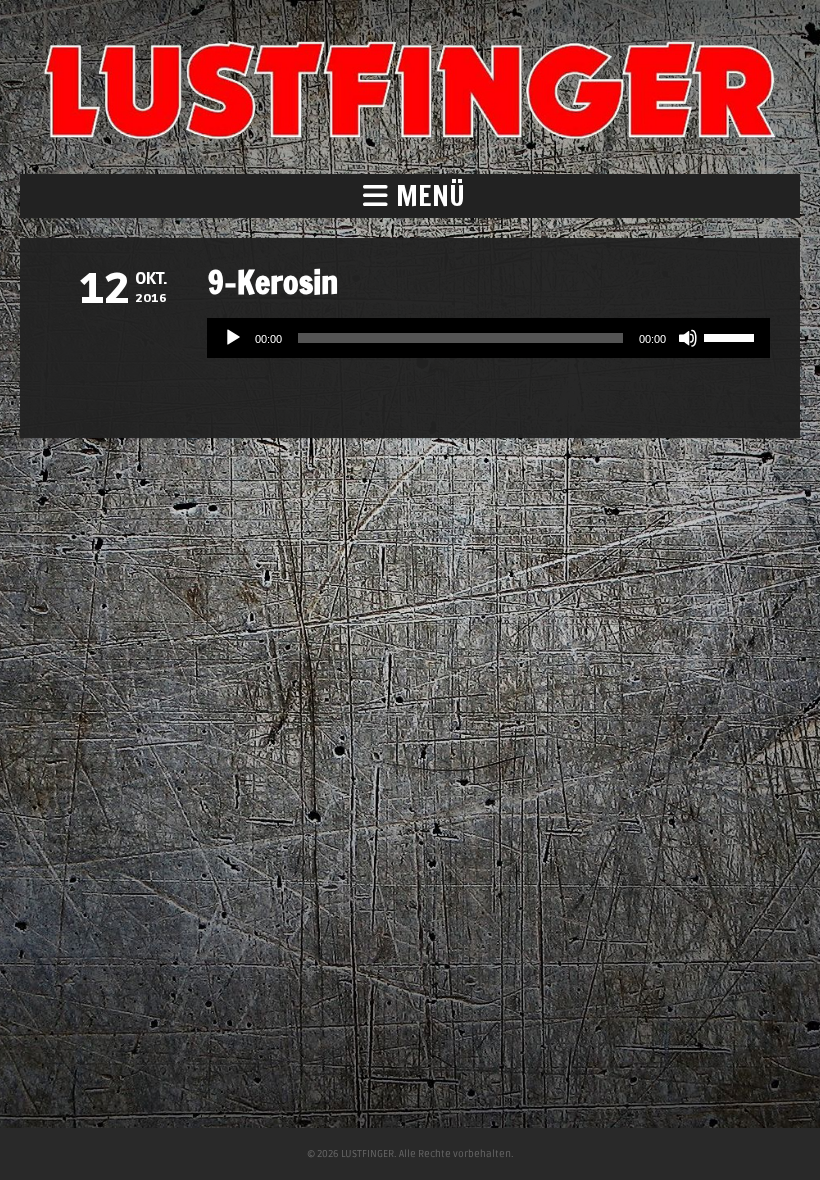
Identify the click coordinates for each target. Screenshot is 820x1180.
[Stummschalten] (688, 338)
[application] (488, 338)
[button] (410, 196)
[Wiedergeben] (233, 338)
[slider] (732, 336)
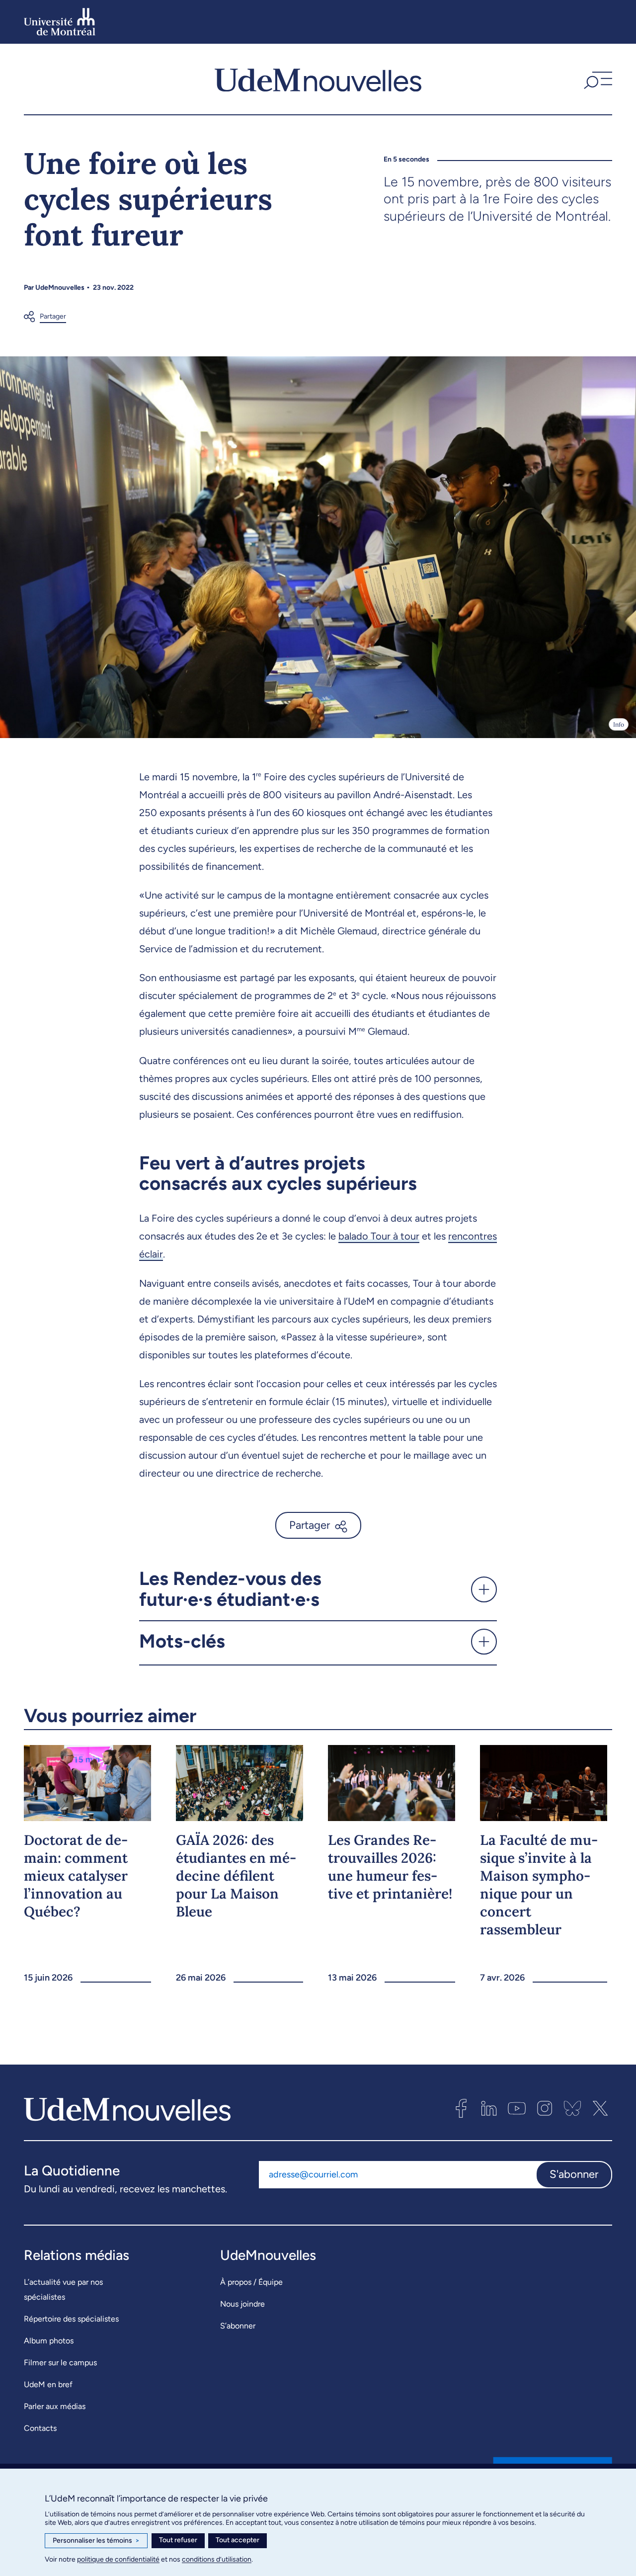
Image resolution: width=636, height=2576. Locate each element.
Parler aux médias (54, 2406)
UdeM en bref (48, 2384)
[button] (596, 79)
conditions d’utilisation (216, 2559)
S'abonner (574, 2174)
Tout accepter (237, 2540)
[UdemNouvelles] (318, 79)
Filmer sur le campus (60, 2362)
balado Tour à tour (378, 1236)
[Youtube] (517, 2108)
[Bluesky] (572, 2108)
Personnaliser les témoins (96, 2540)
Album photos (49, 2340)
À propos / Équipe (251, 2282)
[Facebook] (461, 2108)
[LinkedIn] (489, 2108)
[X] (600, 2108)
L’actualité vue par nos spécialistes (63, 2289)
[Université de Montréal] (59, 22)
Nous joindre (242, 2304)
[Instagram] (544, 2108)
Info (618, 724)
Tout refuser (178, 2540)
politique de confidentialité (118, 2559)
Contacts (40, 2428)
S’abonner (237, 2325)
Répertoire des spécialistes (71, 2319)
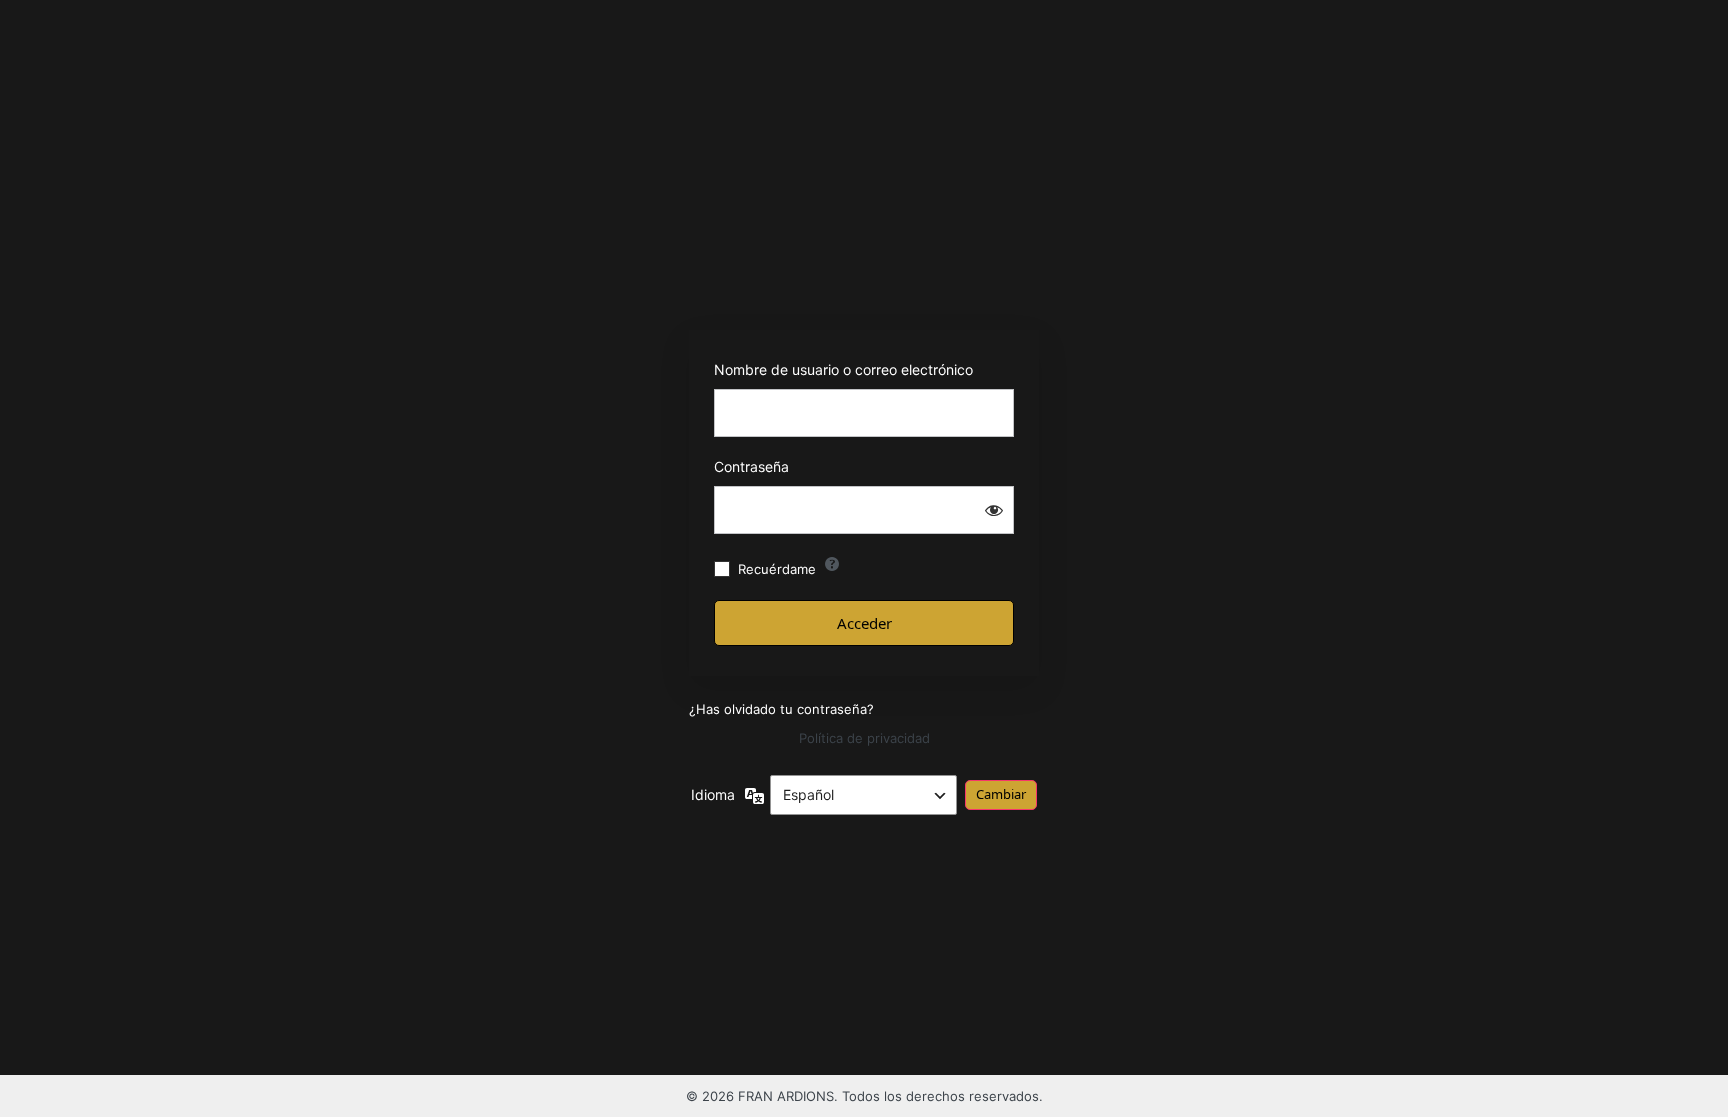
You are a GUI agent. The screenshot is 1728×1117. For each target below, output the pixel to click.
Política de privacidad (864, 738)
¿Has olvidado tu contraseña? (781, 709)
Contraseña (751, 466)
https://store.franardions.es (864, 264)
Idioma (713, 794)
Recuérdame (777, 569)
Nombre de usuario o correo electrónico (843, 369)
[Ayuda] (832, 564)
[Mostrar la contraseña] (994, 510)
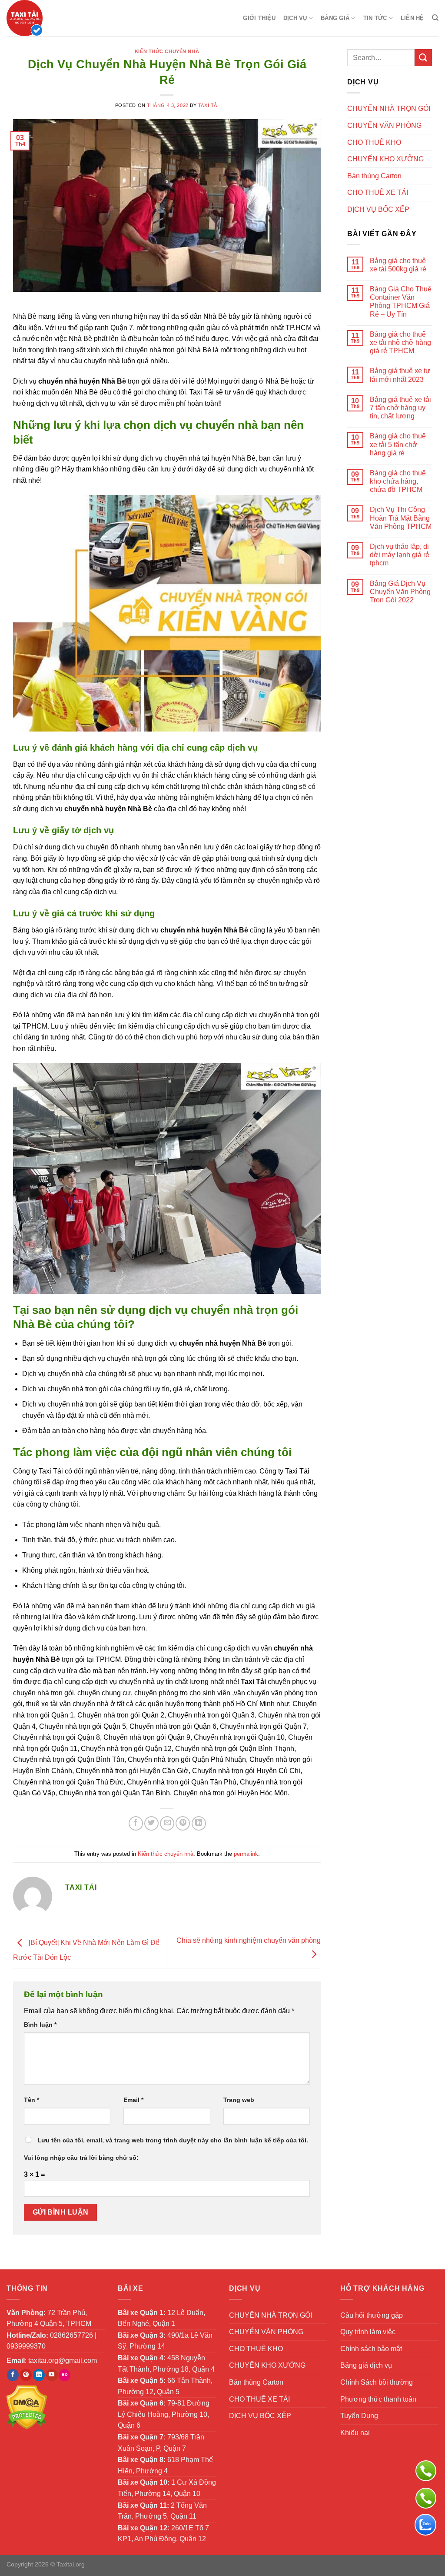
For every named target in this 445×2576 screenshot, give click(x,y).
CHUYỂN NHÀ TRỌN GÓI (388, 108)
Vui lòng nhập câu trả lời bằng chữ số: (81, 2157)
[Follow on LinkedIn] (39, 2375)
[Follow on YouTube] (52, 2375)
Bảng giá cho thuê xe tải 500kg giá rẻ (398, 265)
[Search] (435, 18)
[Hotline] (425, 2498)
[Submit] (423, 57)
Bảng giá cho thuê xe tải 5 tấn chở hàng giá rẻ (398, 444)
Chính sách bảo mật (371, 2348)
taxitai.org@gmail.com (62, 2360)
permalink (246, 1854)
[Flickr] (64, 2375)
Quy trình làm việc (367, 2331)
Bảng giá (335, 18)
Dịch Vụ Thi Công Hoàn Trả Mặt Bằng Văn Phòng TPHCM (401, 518)
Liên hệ (412, 18)
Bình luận (40, 2024)
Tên (31, 2099)
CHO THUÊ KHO (374, 142)
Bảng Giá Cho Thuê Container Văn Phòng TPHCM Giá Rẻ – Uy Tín (401, 301)
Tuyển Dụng (359, 2415)
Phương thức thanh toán (378, 2399)
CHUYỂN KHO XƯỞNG (385, 159)
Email (133, 2099)
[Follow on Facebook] (13, 2375)
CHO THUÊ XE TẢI (377, 192)
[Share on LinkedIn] (199, 1823)
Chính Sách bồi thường (376, 2382)
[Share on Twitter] (151, 1823)
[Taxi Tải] (50, 18)
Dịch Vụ (295, 18)
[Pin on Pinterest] (183, 1823)
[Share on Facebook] (136, 1823)
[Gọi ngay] (425, 2470)
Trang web (238, 2099)
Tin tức (375, 18)
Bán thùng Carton (374, 176)
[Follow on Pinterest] (26, 2375)
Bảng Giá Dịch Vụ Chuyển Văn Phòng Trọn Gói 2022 (400, 592)
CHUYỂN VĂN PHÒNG (384, 125)
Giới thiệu (259, 18)
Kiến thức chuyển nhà (167, 51)
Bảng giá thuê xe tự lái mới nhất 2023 (400, 375)
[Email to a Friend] (167, 1823)
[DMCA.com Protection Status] (27, 2407)
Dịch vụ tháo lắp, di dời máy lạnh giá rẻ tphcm (399, 555)
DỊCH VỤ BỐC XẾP (378, 209)
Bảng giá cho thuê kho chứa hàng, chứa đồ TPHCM (398, 481)
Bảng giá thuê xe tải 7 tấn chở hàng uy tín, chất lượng (400, 408)
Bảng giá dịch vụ (366, 2365)
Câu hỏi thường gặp (371, 2315)
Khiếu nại (355, 2432)
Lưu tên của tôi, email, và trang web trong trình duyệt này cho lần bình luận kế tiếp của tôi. (172, 2140)
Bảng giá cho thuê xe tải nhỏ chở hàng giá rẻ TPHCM (400, 342)
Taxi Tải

---------------

TASK REQUIREMENTS
Each of the lines from the one that contains "Bảng Giá Dịch Vụ Chuyển" through the last line of the data needs to be repeated exactly, with no others.

OUTPUT OF THE EXERCISE
Bảng Giá Dịch Vụ Chuyển Văn Phòng Trọn Gói 2022 (400, 592)
CHUYỂN VĂN PHÒNG (384, 125)
Giới thiệu (259, 18)
Kiến thức chuyển nhà (167, 51)
Bảng giá thuê xe tự lái mới nhất 2023 (400, 375)
[Email to a Friend] (167, 1823)
[DMCA.com Protection Status] (27, 2407)
Dịch vụ tháo lắp, di dời máy lạnh giá rẻ tphcm (399, 555)
DỊCH VỤ BỐC XẾP (378, 209)
Bảng giá cho thuê kho chứa hàng, chứa đồ TPHCM (398, 481)
Bảng giá thuê xe tải 7 tấn chở hàng uy tín, chất lượng (400, 408)
Bảng giá dịch vụ (366, 2365)
Câu hỏi thường gặp (371, 2315)
Khiếu nại (355, 2432)
Lưu tên của tôi, email, và trang web trong trình duyệt này cho lần bình luận kế tiếp của tôi. (172, 2140)
Bảng giá cho thuê xe tải nhỏ chở hàng giá rẻ TPHCM (400, 342)
Taxi Tải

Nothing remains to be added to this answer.